Sales and earnings fell at John Wiley in the second quarter ended October 31, 2016 compared to last year’s second period. Revenue dropped 9%, to $433.4 million, and net income decreased 19%, to $43.6 million.
Among the factors in the decline was “substantially weaker demand for college textbooks and custom education material,” Wiley president and CEO Mark Allin said. Sales in college group fell 10% with print textbooks down 22% and custom material down 25%, offsetting gains in online program anagement (18%) and digital books (12%), Wiley reported. The decline, Wiley said, reflects lower enrollments, increased market penetration by rental, channel inventory consumption, and fewer adoptions.
Other factors in the overall sales decline in the quarter include tough comparisons in journal revenue with last year’s second quarter and the negative impact of currency exchange. With the weak second quarter performance, Wiley said it now expects revenue in fiscal 2016 to be flat with fiscal 2015, down from previous predictions of low single digit gains; earnings per share are still expected to be flat with last year.
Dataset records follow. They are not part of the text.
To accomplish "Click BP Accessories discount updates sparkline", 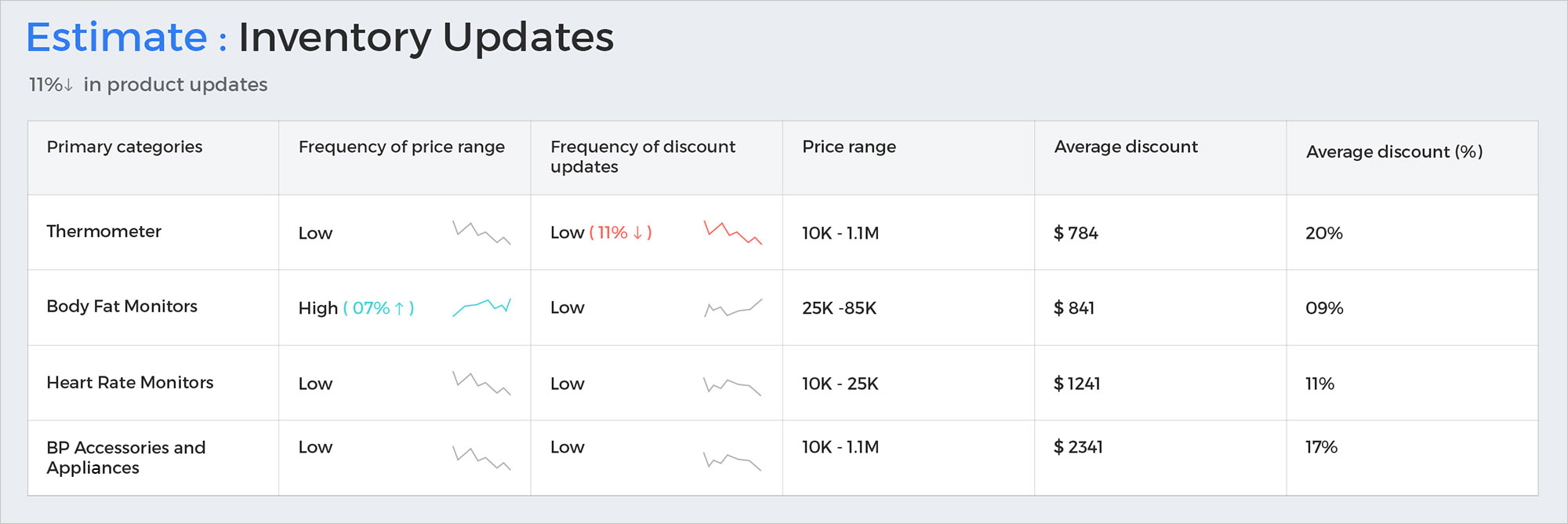I will 733,460.
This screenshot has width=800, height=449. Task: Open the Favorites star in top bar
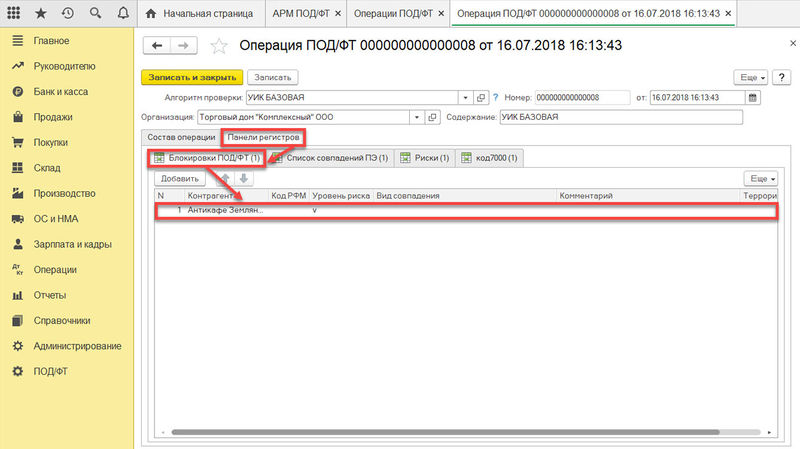(42, 15)
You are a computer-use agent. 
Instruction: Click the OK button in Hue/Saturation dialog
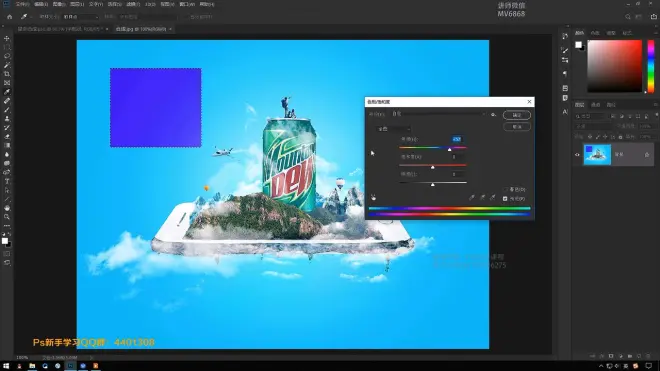coord(516,115)
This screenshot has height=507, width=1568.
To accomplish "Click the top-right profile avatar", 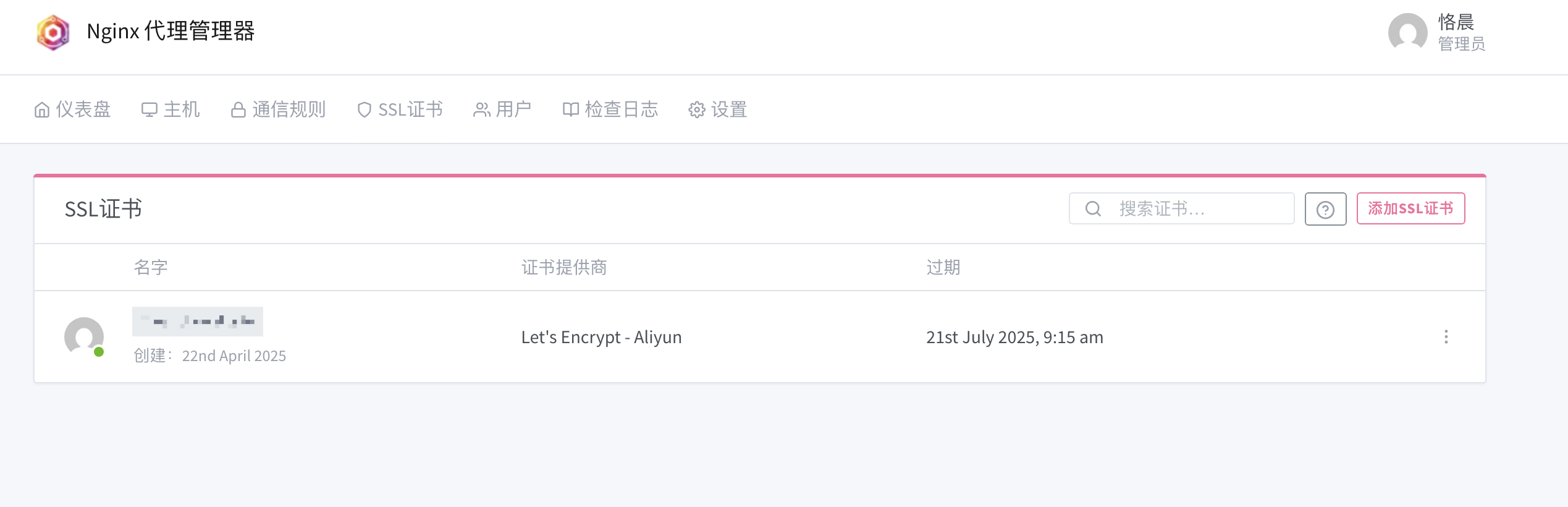I will (1407, 32).
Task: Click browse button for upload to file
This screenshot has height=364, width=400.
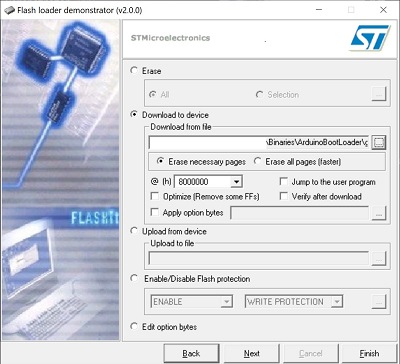Action: tap(379, 258)
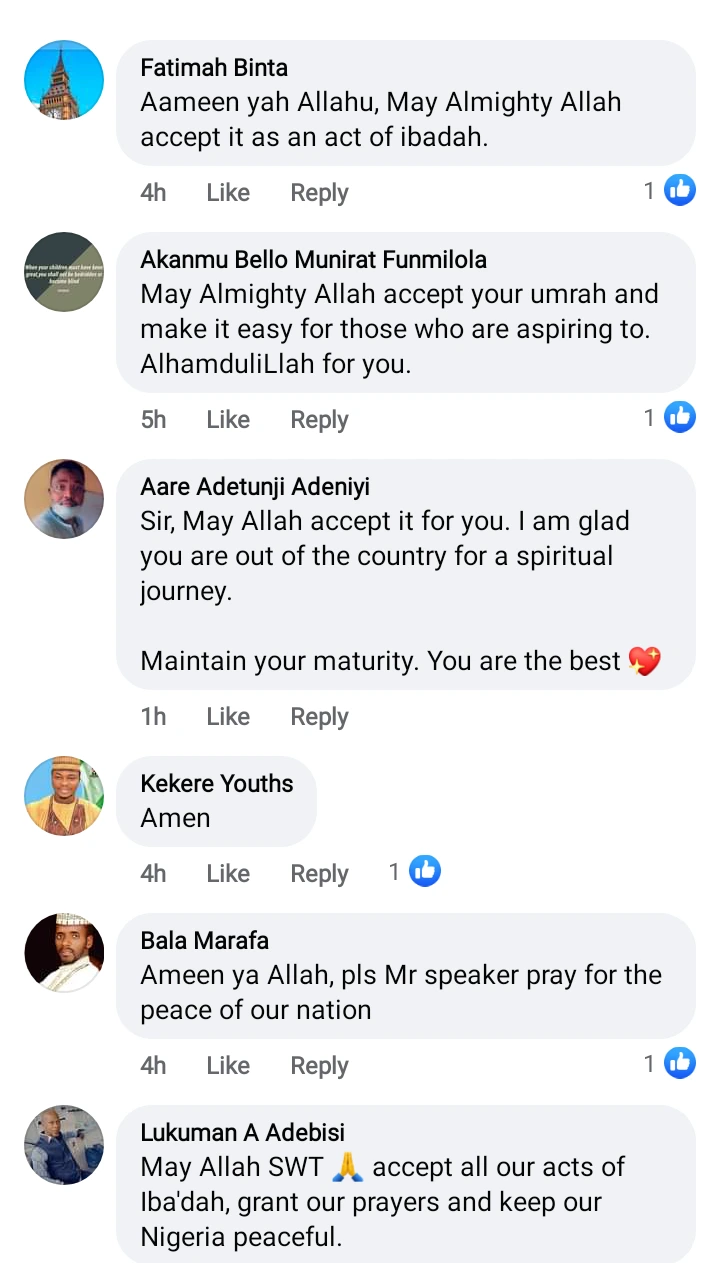Open the thumbs-up reaction icon on Kekere Youths' comment
The image size is (720, 1263).
point(425,871)
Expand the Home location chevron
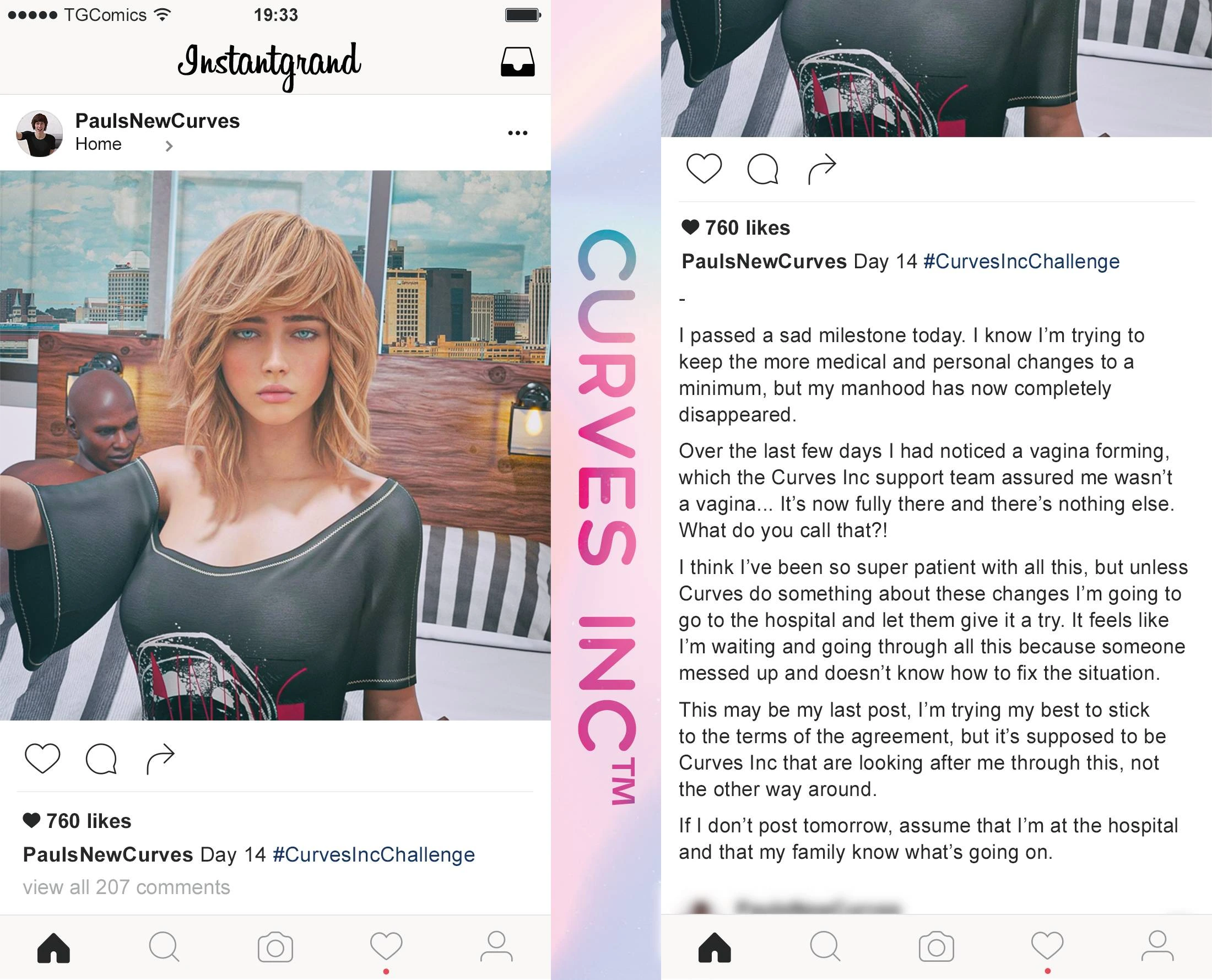 (168, 146)
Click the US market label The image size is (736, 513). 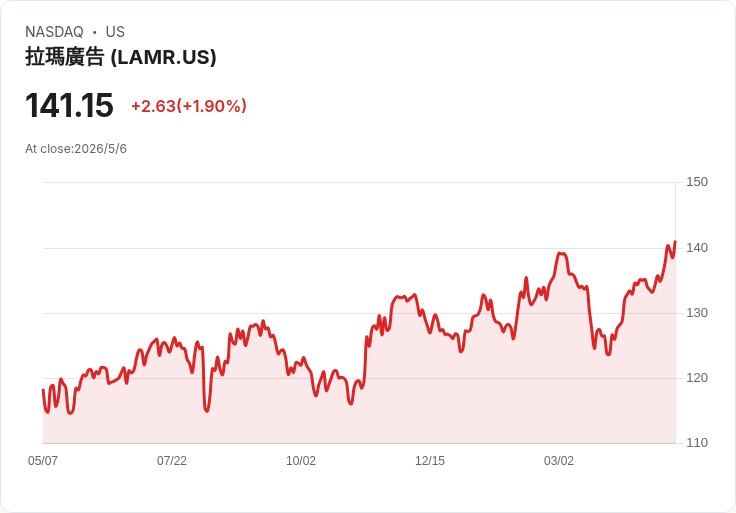pos(115,32)
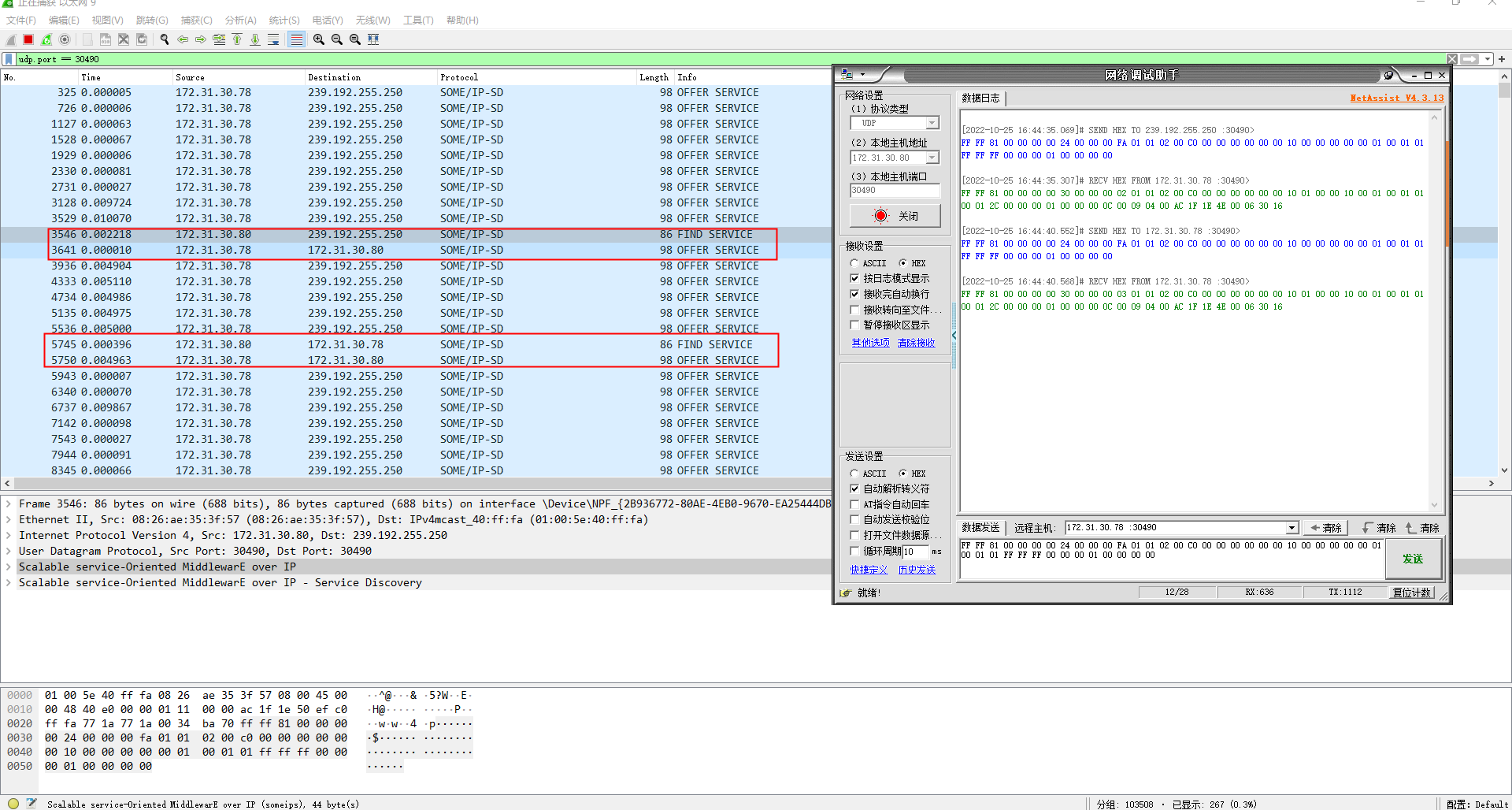Open the UDP protocol type dropdown
The image size is (1512, 810).
932,123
Both forecasts are based on a constant currency model (which excludes the impact of currency exchange).
As part of its second quarter report, Wiley disclosed that in November, the company reached an agreement to outsource its U.S.-based print textbook fulfillment operations to Cengage Learning, “with the aim of creating a more efficient and variable cost model for print products.” Under the agreement, Wiley said it plans to close its New Jersey distribution center in the spring of 2016.